The “investor utopia” — fee wars and ETF flows $1.5T into ETFs in 2024, on pace for $2T this year. 1,100+ launches per year. VOO takes in ~$1.25B/day. Investors today get a globally diversified portfolio for <5 bps, commission-free, instantly. Josh’s humiliating teenage Merrill Lynch broker story illustrates how dramatic the change has been.

Active ETF explosion and the “hot sauce arms race” Active ETFs now outnumber passive ones, though only 10% asset share. The “spaghetti cannon” of leveraged single-stock and theme ETFs continues. New products only need one hit to be profitable. Expense-ratio bottom appears to be in at ~17 bps as money flows to higher-fee active and degenerate products.

Active share = right to charge Eric’s framework: plot active share vs. expense ratio on a 45° line; products above the line get flows, products below it (closet indexers charging for beta) bleed out. “Charge for the chips, not the air.”
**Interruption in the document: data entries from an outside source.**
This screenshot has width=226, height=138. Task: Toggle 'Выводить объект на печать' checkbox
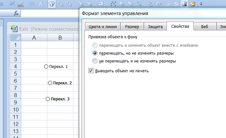tap(91, 71)
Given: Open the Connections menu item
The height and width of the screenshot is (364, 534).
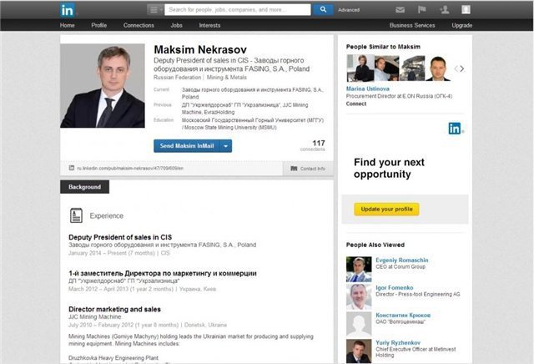Looking at the screenshot, I should click(139, 25).
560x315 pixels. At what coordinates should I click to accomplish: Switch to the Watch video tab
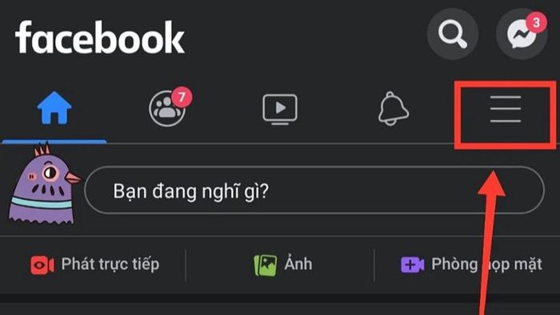pyautogui.click(x=280, y=109)
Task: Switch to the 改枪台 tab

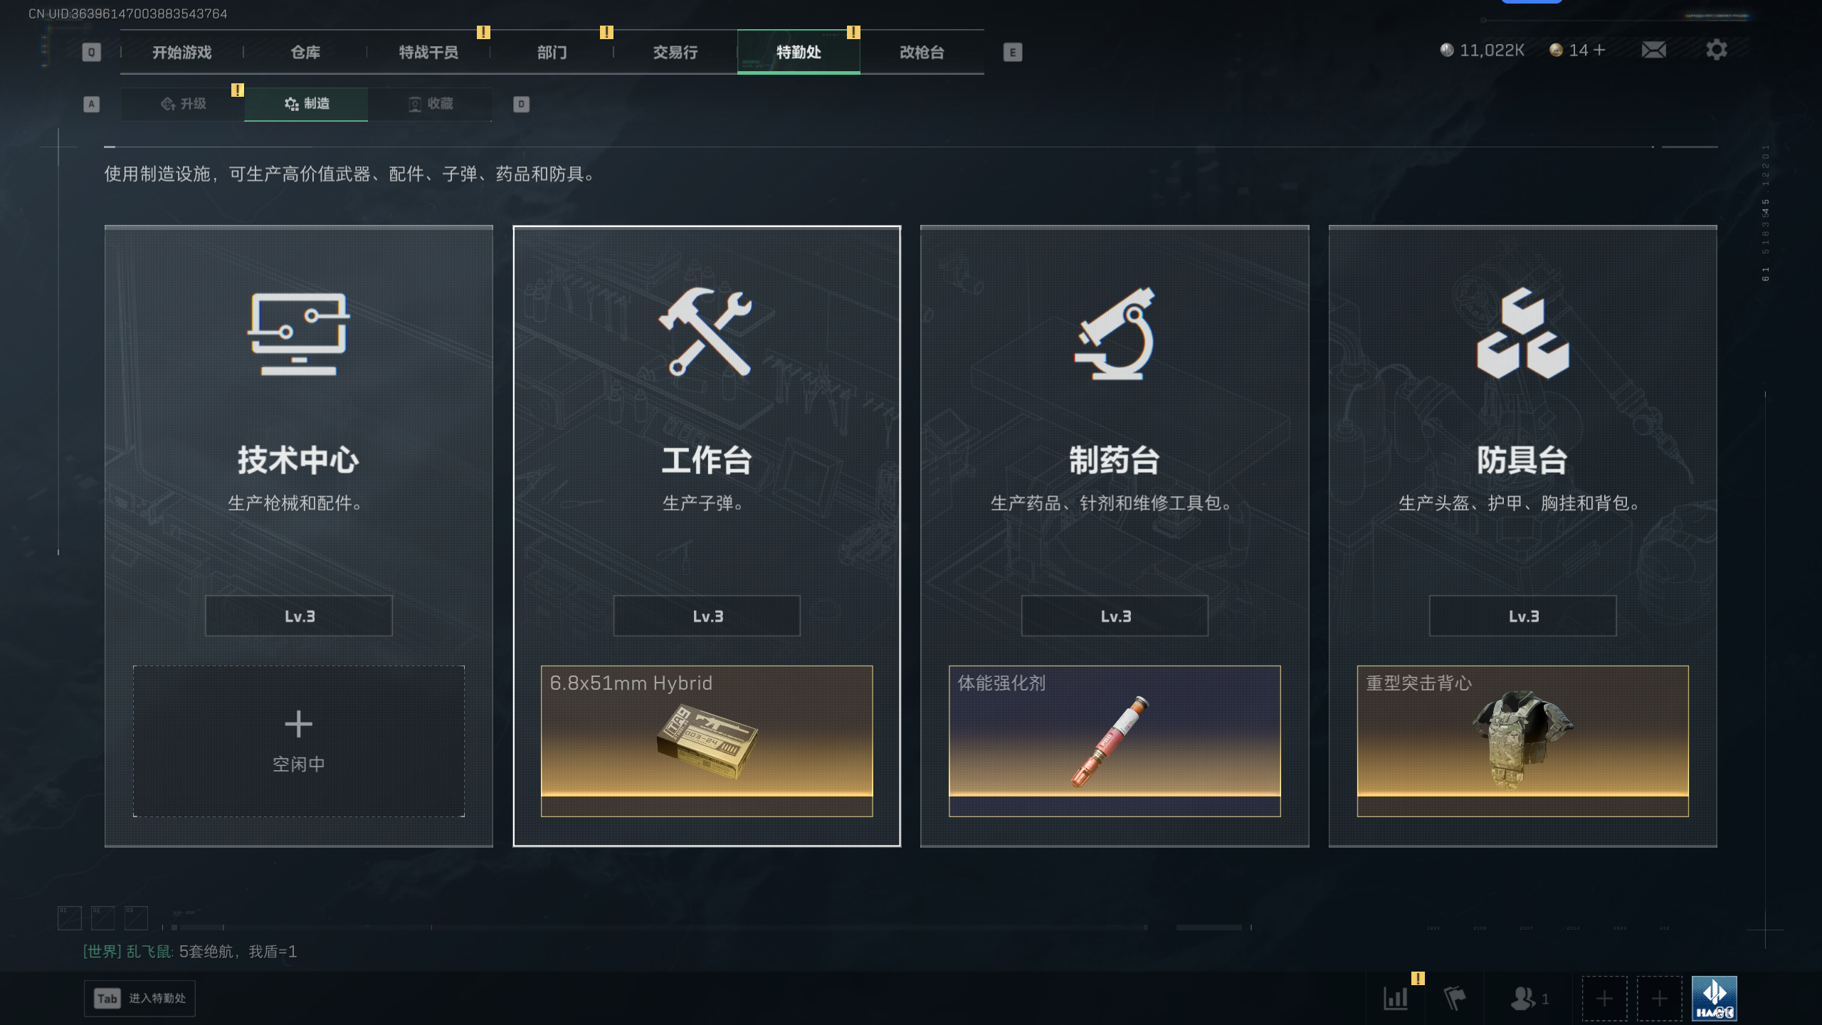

Memory trade ETF case study Roundhill’s new ETF holding Micron + SK Hynix + Samsung at ~65% weight to play AI data-center memory demand has hit $3B in weeks — best theme-ETF debut by a mile.

SpaceX IPO mechanics and Nasdaq controversy Nasdaq voted to admit SpaceX to the index 15 days post-IPO. iShares and State Street filed competing QQQ-equivalents around the same time. SpaceX needs index inclusion for exit liquidity for long-time private holders. The IPO is for exits, not capital raise.

Prediction-market ETFs are coming Roundhill, Bitwise, GraniteShares filing political prediction-market ETFs first. Speculation on how systematic strategies (buy all >85¢ “yes” contracts) and economic/sports/event markets could become major categories. Schwab CEO open to economic versions.

Lightning round

  • “Death of the mall” trade lost to VOO — companies adapt, S&P wins.
  • Gold ETFs (GLD/IAU) good; oil futures ETF (USO) bad — use XLE instead.
  • International flows still modest; “international is a short film.”
  • Direct/custom indexing has not dented ETF flows as feared — Eric was always skeptical of the hype. Compares it to the Segway.
  • Game predictions and Sixers/Knicks closeout discussion.